Jason Williamson spat out a torrent of impassioned rhymes from 2015’s acclaimed album ‘Key Market’s, including ‘Live Tonight’ and ‘No One’s Bothered’, as well as ‘Tied Up In Notz’ – from 2014’s ‘Divide and Exit’ – about which Williamson said: “that song was written for my mum and grandma.”
“Let’s have a very fucking stupid time together!” urged Slaves’ singer Isaac Holman, as the crowd paid heed to his command, turning The Big Top into a slurry of moshing bodies.
Holman got a group of fancy-dress elves to crowdsurf as he asked “is anyone on a devastating comedown?” and red-faced people chanted the band’s lyrics to hits like ‘Cheer Up London’ and ‘Live Like An Animal’ at the top of their lungs. “Thank you for watching us. Have a good night look after each other don’t do anything we wouldn’t do,” laughed Holman.

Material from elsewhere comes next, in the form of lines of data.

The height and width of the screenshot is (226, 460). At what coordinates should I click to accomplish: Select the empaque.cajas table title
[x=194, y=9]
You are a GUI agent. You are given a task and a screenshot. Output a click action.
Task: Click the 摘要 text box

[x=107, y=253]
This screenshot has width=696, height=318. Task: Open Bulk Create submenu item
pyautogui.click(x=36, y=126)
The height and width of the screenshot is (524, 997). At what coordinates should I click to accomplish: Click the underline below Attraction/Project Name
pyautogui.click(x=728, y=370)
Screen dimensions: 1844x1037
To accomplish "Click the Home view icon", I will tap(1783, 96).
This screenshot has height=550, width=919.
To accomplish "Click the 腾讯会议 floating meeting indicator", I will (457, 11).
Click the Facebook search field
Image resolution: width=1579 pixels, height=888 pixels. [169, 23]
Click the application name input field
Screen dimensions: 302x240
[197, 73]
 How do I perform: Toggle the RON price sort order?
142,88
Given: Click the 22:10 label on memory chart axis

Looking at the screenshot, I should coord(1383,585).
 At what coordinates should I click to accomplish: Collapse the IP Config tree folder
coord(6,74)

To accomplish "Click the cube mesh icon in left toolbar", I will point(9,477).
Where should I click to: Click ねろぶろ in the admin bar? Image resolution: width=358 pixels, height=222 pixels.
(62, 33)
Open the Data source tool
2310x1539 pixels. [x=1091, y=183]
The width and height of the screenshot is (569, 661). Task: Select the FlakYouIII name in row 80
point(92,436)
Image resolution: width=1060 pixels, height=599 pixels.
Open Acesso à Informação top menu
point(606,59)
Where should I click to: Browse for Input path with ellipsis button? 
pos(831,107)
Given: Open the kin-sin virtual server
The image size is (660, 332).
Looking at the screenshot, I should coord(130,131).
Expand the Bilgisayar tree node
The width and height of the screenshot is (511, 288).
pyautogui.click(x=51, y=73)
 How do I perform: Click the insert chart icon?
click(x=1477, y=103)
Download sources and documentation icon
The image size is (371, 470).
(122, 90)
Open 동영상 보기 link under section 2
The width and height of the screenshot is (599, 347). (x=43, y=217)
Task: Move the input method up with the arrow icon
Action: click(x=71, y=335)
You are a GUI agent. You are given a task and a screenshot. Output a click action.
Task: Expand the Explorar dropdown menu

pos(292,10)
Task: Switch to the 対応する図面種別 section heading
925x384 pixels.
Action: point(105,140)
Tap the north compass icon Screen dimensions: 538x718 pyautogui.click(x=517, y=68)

Earlier in the day, Jungle performed a confident set on the main stage, with the audience grooving along to songs like ‘Platoon’ in the unexpected early evening warmth, with the band’s Josh Lloyd-Watson joking; “I heard a rumour that Rob da Bank [festival organiser] sold his soul for the sunshine.”

The festival finishes today (Sunday 13) with performances from Boy Better Know,

The Jacksons, Ratboy, Skepta and a headline set from Missy Elliot.